Data provided:
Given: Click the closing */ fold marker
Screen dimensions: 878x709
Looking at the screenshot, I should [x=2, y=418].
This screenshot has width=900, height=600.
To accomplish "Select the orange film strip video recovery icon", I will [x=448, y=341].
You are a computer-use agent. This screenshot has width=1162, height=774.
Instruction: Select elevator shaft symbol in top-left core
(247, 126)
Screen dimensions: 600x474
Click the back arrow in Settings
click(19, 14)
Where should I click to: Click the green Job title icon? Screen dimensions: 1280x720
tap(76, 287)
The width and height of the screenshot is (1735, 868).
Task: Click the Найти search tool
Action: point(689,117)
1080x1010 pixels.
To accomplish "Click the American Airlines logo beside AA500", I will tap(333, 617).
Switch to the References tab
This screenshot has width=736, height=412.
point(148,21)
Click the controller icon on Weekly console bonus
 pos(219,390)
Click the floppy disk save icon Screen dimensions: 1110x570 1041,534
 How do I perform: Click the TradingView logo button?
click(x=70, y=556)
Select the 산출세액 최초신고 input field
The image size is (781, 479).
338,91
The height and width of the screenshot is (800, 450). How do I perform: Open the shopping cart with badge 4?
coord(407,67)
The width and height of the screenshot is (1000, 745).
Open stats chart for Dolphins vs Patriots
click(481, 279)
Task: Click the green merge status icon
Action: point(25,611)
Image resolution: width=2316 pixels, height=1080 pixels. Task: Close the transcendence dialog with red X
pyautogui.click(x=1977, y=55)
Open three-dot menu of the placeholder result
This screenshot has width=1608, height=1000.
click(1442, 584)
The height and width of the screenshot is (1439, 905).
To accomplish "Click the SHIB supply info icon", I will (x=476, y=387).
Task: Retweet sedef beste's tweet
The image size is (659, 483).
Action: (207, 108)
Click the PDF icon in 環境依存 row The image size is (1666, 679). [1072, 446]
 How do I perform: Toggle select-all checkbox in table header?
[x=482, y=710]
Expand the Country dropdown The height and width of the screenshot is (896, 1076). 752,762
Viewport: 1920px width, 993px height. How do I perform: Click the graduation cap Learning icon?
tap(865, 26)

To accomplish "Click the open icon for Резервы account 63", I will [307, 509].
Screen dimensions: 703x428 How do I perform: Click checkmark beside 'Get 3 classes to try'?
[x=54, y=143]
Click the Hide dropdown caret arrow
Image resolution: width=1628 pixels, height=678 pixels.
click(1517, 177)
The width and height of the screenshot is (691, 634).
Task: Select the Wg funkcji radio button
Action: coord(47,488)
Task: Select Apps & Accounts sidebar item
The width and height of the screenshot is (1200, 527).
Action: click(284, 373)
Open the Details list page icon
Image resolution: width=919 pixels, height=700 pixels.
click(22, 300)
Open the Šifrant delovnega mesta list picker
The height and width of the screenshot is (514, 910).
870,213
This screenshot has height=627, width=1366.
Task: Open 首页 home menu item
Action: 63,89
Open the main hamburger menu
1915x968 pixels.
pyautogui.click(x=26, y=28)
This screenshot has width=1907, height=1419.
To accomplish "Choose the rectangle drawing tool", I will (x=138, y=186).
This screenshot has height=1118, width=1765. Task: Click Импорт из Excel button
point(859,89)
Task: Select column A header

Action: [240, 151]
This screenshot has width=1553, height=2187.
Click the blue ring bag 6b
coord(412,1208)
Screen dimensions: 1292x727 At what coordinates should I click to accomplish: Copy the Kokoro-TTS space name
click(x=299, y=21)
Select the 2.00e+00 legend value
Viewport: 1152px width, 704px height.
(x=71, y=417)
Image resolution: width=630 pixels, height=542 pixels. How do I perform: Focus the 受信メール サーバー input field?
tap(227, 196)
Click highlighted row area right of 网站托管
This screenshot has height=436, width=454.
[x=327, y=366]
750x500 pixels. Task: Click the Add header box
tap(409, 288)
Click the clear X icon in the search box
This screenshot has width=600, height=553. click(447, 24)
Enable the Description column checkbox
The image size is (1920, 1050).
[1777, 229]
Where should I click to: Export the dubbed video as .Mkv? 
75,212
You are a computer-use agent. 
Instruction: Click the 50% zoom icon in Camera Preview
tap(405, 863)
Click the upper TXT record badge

Activity: Would you please copy the material above exactly, with nothing left out?

Finished exercise:
Given: Click the closing */ fold marker
Screen dimensions: 878x709
Looking at the screenshot, I should [x=2, y=418].
This screenshot has width=900, height=600.
To accomplish "Select the orange film strip video recovery icon", I will [x=448, y=341].
You are a computer-use agent. This screenshot has width=1162, height=774.
Instruction: Select elevator shaft symbol in top-left core
(247, 126)
Screen dimensions: 600x474
Click the back arrow in Settings
click(19, 14)
Where should I click to: Click the green Job title icon? Screen dimensions: 1280x720
tap(76, 287)
The width and height of the screenshot is (1735, 868).
Task: Click the Найти search tool
Action: point(689,117)
1080x1010 pixels.
To accomplish "Click the American Airlines logo beside AA500", I will tap(333, 617).
Switch to the References tab
This screenshot has width=736, height=412.
point(148,21)
Click the controller icon on Weekly console bonus
 pos(219,390)
Click the floppy disk save icon Screen dimensions: 1110x570 1041,534
 How do I perform: Click the TradingView logo button?
click(x=70, y=556)
Select the 산출세액 최초신고 input field
The image size is (781, 479).
338,91
The height and width of the screenshot is (800, 450). How do I perform: Open the shopping cart with badge 4?
coord(407,67)
The width and height of the screenshot is (1000, 745).
Open stats chart for Dolphins vs Patriots
click(481, 279)
Task: Click the green merge status icon
Action: point(25,611)
Image resolution: width=2316 pixels, height=1080 pixels. Task: Close the transcendence dialog with red X
pyautogui.click(x=1977, y=55)
Open three-dot menu of the placeholder result
This screenshot has width=1608, height=1000.
click(1442, 584)
The height and width of the screenshot is (1439, 905).
To accomplish "Click the SHIB supply info icon", I will (x=476, y=387).
Task: Retweet sedef beste's tweet
The image size is (659, 483).
Action: (207, 108)
Click the PDF icon in 環境依存 row The image size is (1666, 679). [1072, 446]
 How do I perform: Toggle select-all checkbox in table header?
[x=482, y=710]
Expand the Country dropdown The height and width of the screenshot is (896, 1076). 752,762
Viewport: 1920px width, 993px height. How do I perform: Click the graduation cap Learning icon?
tap(865, 26)

To accomplish "Click the open icon for Резервы account 63", I will [307, 509].
Screen dimensions: 703x428 How do I perform: Click checkmark beside 'Get 3 classes to try'?
[x=54, y=143]
Click the Hide dropdown caret arrow
Image resolution: width=1628 pixels, height=678 pixels.
click(1517, 177)
The width and height of the screenshot is (691, 634).
Task: Select the Wg funkcji radio button
Action: coord(47,488)
Task: Select Apps & Accounts sidebar item
The width and height of the screenshot is (1200, 527).
Action: click(284, 373)
Open the Details list page icon
Image resolution: width=919 pixels, height=700 pixels.
click(22, 300)
Open the Šifrant delovnega mesta list picker
The height and width of the screenshot is (514, 910).
870,213
This screenshot has height=627, width=1366.
Task: Open 首页 home menu item
Action: 63,89
Open the main hamburger menu
1915x968 pixels.
pyautogui.click(x=26, y=28)
This screenshot has width=1907, height=1419.
To accomplish "Choose the rectangle drawing tool", I will (x=138, y=186).
This screenshot has height=1118, width=1765. Task: Click Импорт из Excel button
point(859,89)
Task: Select column A header

Action: [240, 151]
This screenshot has width=1553, height=2187.
Click the blue ring bag 6b
coord(412,1208)
Screen dimensions: 1292x727 At what coordinates should I click to accomplish: Copy the Kokoro-TTS space name
click(x=299, y=21)
Select the 2.00e+00 legend value
Viewport: 1152px width, 704px height.
(x=71, y=417)
Image resolution: width=630 pixels, height=542 pixels. How do I perform: Focus the 受信メール サーバー input field?
tap(227, 196)
Click highlighted row area right of 网站托管
This screenshot has height=436, width=454.
[x=327, y=366]
750x500 pixels. Task: Click the Add header box
tap(409, 288)
Click the clear X icon in the search box
This screenshot has width=600, height=553. click(447, 24)
Enable the Description column checkbox
The image size is (1920, 1050).
[1777, 229]
Where should I click to: Export the dubbed video as .Mkv? 
75,212
You are a computer-use agent. 
Instruction: Click the 50% zoom icon in Camera Preview
tap(405, 863)
Click the upper TXT record badge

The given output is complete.